╭─ Excerpt to read
Referring now to FIG. 4, in some embodiments the masonry unit 210 includes horizontally-facing ends 16a, 16b, and 16c with vertically-extending, open-ended notches 22a, 22b, and 22c, respectively. The notches 22a, 22b, and 22c may receive mortar when additional masonry units 210 are positioned adjacent the ends 16a, 16b, 16c of the masonry unit 210 to form a wall. The notches 22a, 22b, and 22c help to ensure good receipt of the mortar by the masonry unit and increases the length of the interface between the mortar and the masonry unit.

In addition to the preferred dimensions and features described above, a masonry unit according to the present invention may have various heights. For example, the masonry units shown in FIGS. 1-4 are approximately half the height of traditional masonry units. In some embodiments, such as the embodiment shown in FIG. 5, the masonry unit 310 may have generally the same height as traditional masonry units. Alternatively, masonry units according to the present invention may have any other appropriate height and various overall length and width dimensions.

Turning to FIGS. 6-9, the construction of two layers of a wall 25 using multiple masonry units 410 according to the present invention will now be described. First, as shown in FIG. 6, several masonry units 410 are positioned in a side-by-side manner (i.e., the horizontally-facing ends 16 of the masonry units 410 are disposed proximate one another) such that a lower row 30 of a wall 25 is formed (shown with no cross-hatching). Mortar is then placed between the masonry units 410 (e.g., within the notches 22 and between the horizontally-facing ends 16) and, in some cases, mortar is placed on the upper surfaces of the masonry units 410.

Next, and as depicted in FIGS. 7-9, an upper row 32 of masonry units 410 is moved into position on top of the lower row 30. However, the masonry units 410 in the upper row 32 are vertically inverted relative to those in the lower row 30 (i.e., the masonry units 410 in the upper row 32 each appear similar to the letter S whereas those in the lower row 30 each appear similar to a backwards letter S). In addition, the masonry units 410 in the upper row 32 are horizontally offset relative to those in the lower row 30 by approximately one half of the overall length of the masonry units 410. Again, this is approximate because of the inclusion of mortar between the masonry units 410 makes the distance between the repeating pattern established by the masonry units 410 slightly greater than the true length of the masonry units 410.
╰─
╭─ Given material
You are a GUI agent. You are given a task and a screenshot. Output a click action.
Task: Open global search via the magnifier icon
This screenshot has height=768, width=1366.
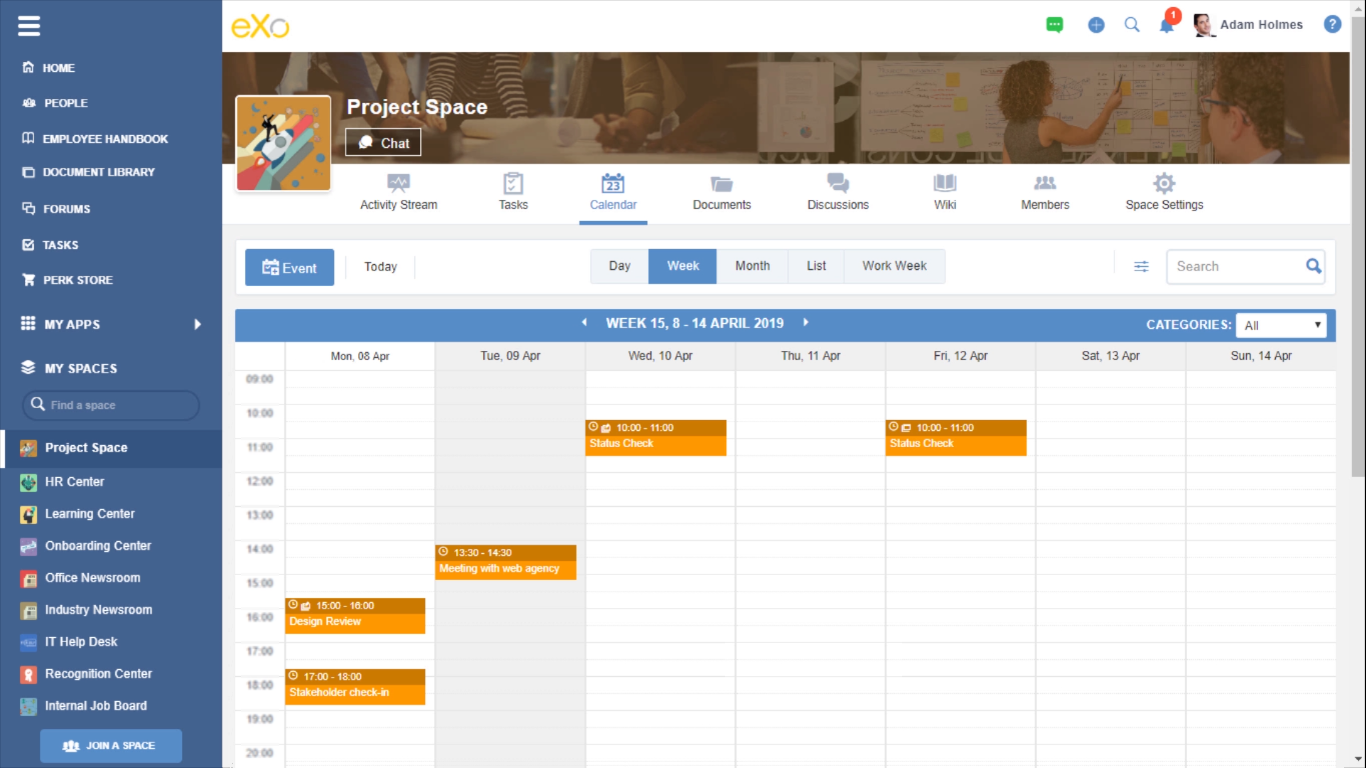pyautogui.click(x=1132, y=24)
╰─
**Task:**
Extend the masonry wall passage from its final sentence onward. You won't need the listing.

**Task response:**
Positioning the masonry units 410 in the lower and upper rows 30 and 32 in the above manner provides several advantages. For example, the webs 14 of the upper row 32 are stacked vertically upon one of the webs 14 of the lower row 32. As such, the webs 14 define a plurality of separated continuous vertical cavities 36 (FIG. 8) that extend through both the lower and upper rows 30 and 32. Referring forward to FIG. 21, a wall 625 is shown in which a volume 60 is illustrated that defines one of the continuous vertical cavities. Notably, the cross section of the volume 60 is generally consistent over the height of the wall 625 and, if further rows of masonry units were laid, these rows would further continue to define this column and would not significantly interrupt this volume 60.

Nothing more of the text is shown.